Mas será que paramos para pensar na imensidão e na complexidade dessa lei?
Uma análise rápida de sua estrutura revela um universo:
Não são só direitos: O ECA detalha a Prevenção (Arts. 70º a 85º), a Política de Atendimento (Arts. 86º a 97º), as Medidas Socioeducativas (Arts. 112º a 128º), as Medidas aos Pais (Arts. 129º e 130º).
Não é só o Conselho Tutelar: O ECA estrutura o Acesso à Justiça (Arts. 141º a 151º), define os Procedimentos (Arts. 152º a 197º-E), detalha o papel do Ministério Público (Arts. 200º a 205º) e do Advogado (Arts. 206º e 207º).
Não é só proteção, é responsabilização: O ECA tipifica Crimes (Arts. 228º a 244º-B) e Infrações Administrativas (Arts. 245º a 258º-C) contra crianças e adolescentes.
A lei vai da colocação em Família Substituta (Guarda, Tutela, Adoção - Arts. 28º a 52º-D) à apuração de ato infracional (Arts. 171º a 190º), passando pela fiscalização de entidades (Arts. 95º a 97º) e pela proteção judicial de interesses difusos e coletivos (Arts. 208º a 224º). São 48 grandes blocos temáticos distribuídos em 267 artigos!

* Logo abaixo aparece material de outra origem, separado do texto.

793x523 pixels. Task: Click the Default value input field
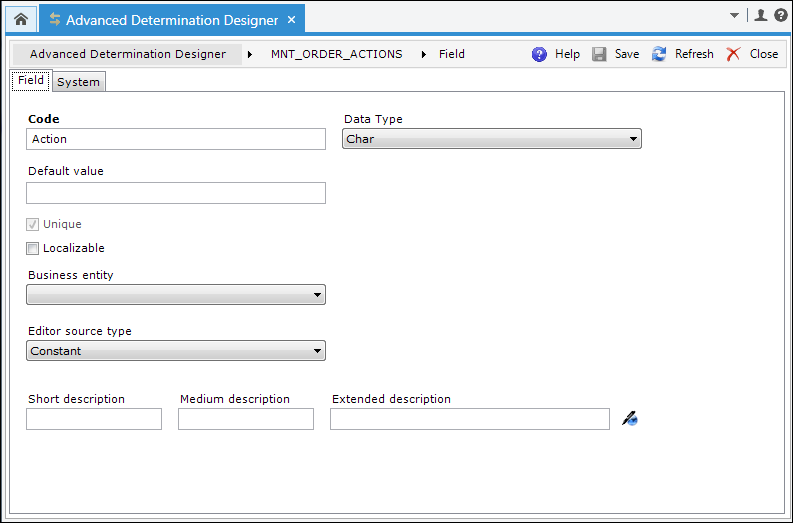tap(176, 193)
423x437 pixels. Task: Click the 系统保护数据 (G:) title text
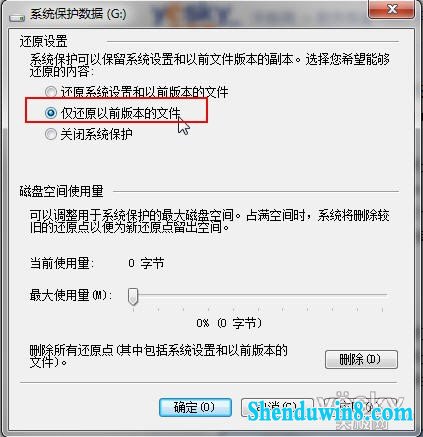point(78,14)
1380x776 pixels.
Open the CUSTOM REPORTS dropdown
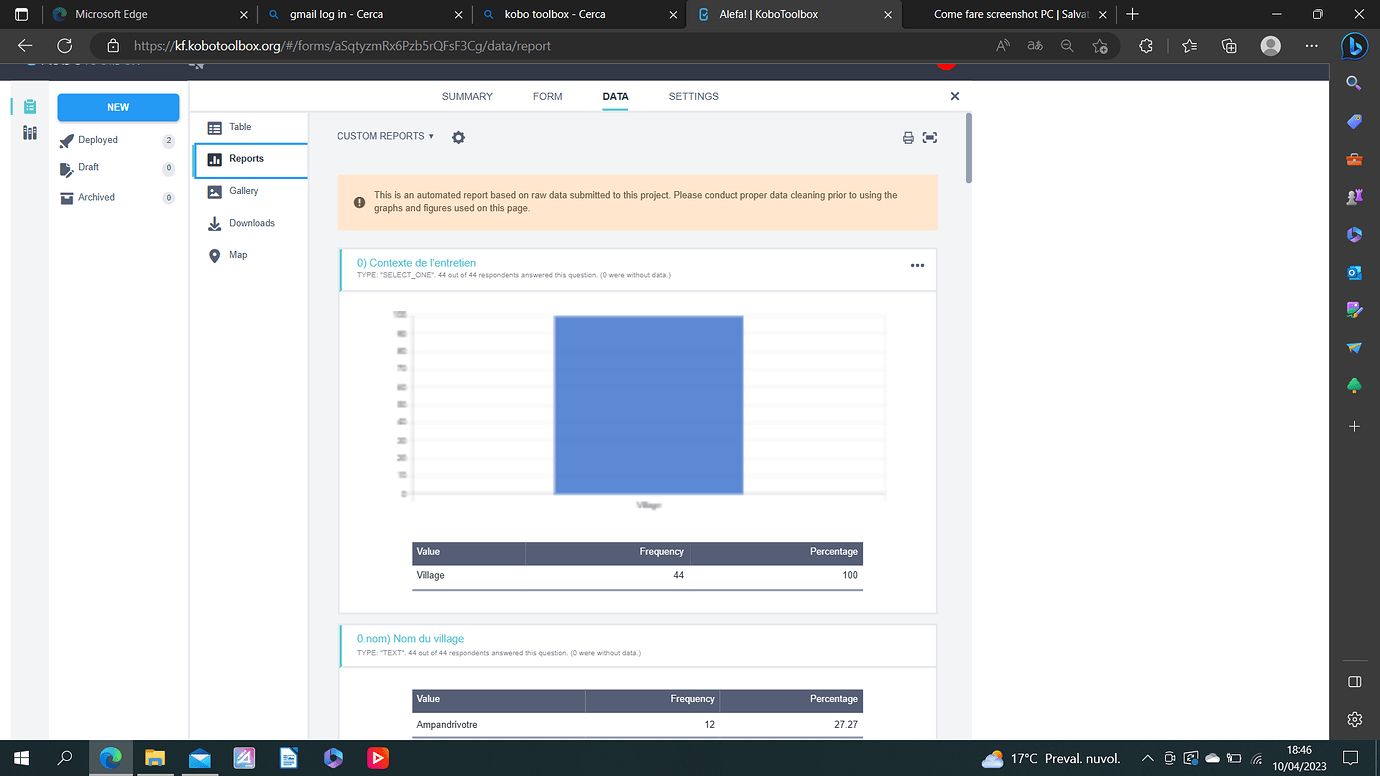tap(385, 136)
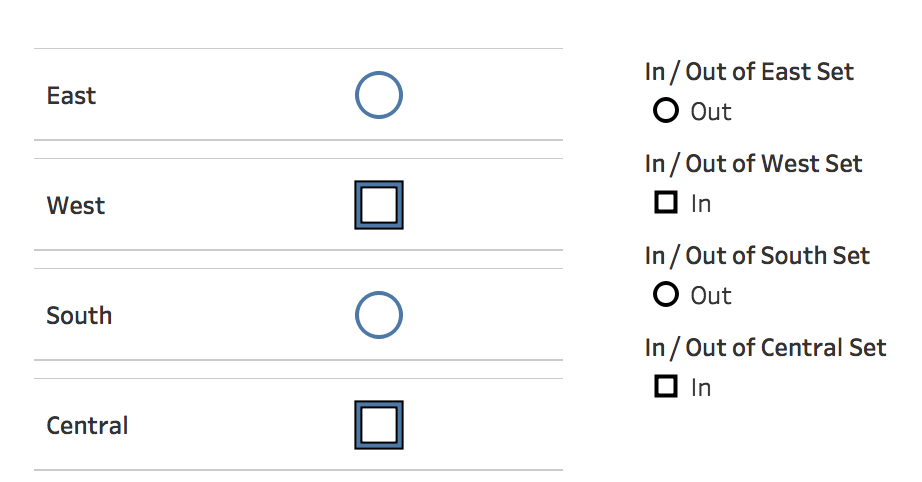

A provocação: dominamos o mapa ou andamos perdidos?
Diante dessa arquitetura legal complexa e interligada, a provocação que o Eixo Aquarela lança para toda a Rede de Garantia de Direitos (Conselheiros Tutelares, gestores, técnicos do SUAS, Saúde, Educação, Justiça) é incômoda:
Nós realmente conhecemos o ECA em sua totalidade, ou apenas decoramos os artigos que usamos no dia a dia?
Será que estamos navegando com segurança por todo esse território legal, ou nos perdemos em alguns poucos "bairros" conhecidos, ignorando vastas áreas que são cruciais para a Proteção Integral?
Um Conselheiro Tutelar pode zelar efetivamente pelos direitos se não domina os procedimentos de apuração de ato infracional ou as nuances da perda do poder familiar?
Um técnico do CRAS/CREAS pode garantir a convivência familiar se desconhece as medidas aplicáveis aos pais ou o fluxo para acionar o Ministério Público?
Um gestor público pode formular políticas eficazes se ignora as infrações administrativas que a própria gestão pode cometer por omissão?
Proteção Integral exige conhecimento integral
A "Proteção Integral" não é um slogan bonito; é um sistema complexo que só funciona se todas as suas engrenagens (direitos, prevenção, atendimento, medidas, justiça, responsabilização) estiverem azeitadas e forem conhecidas por quem as opera.
Focar apenas nos "direitos fundamentais" sem dominar os mecanismos para garanti-los e responsabilizar quem os viola é como ter um mapa do tesouro, mas não saber usar a bússola ou a pá.
O ECA, com seus 267 artigos e 48 blocos temáticos, não é um obstáculo burocrático. É a ferramenta completa que temos para construir um Brasil que, de fato, coloque suas crianças e adolescentes em primeiro lugar.
O desafio lançado pelo Eixo Aquarela é um convite à humildade e ao estudo contínuo: vamos parar de tratar o ECA como um "resumo de direitos" e começar a dominá-lo como o sistema complexo e poderoso que ele é. A Proteção Integral depende disso.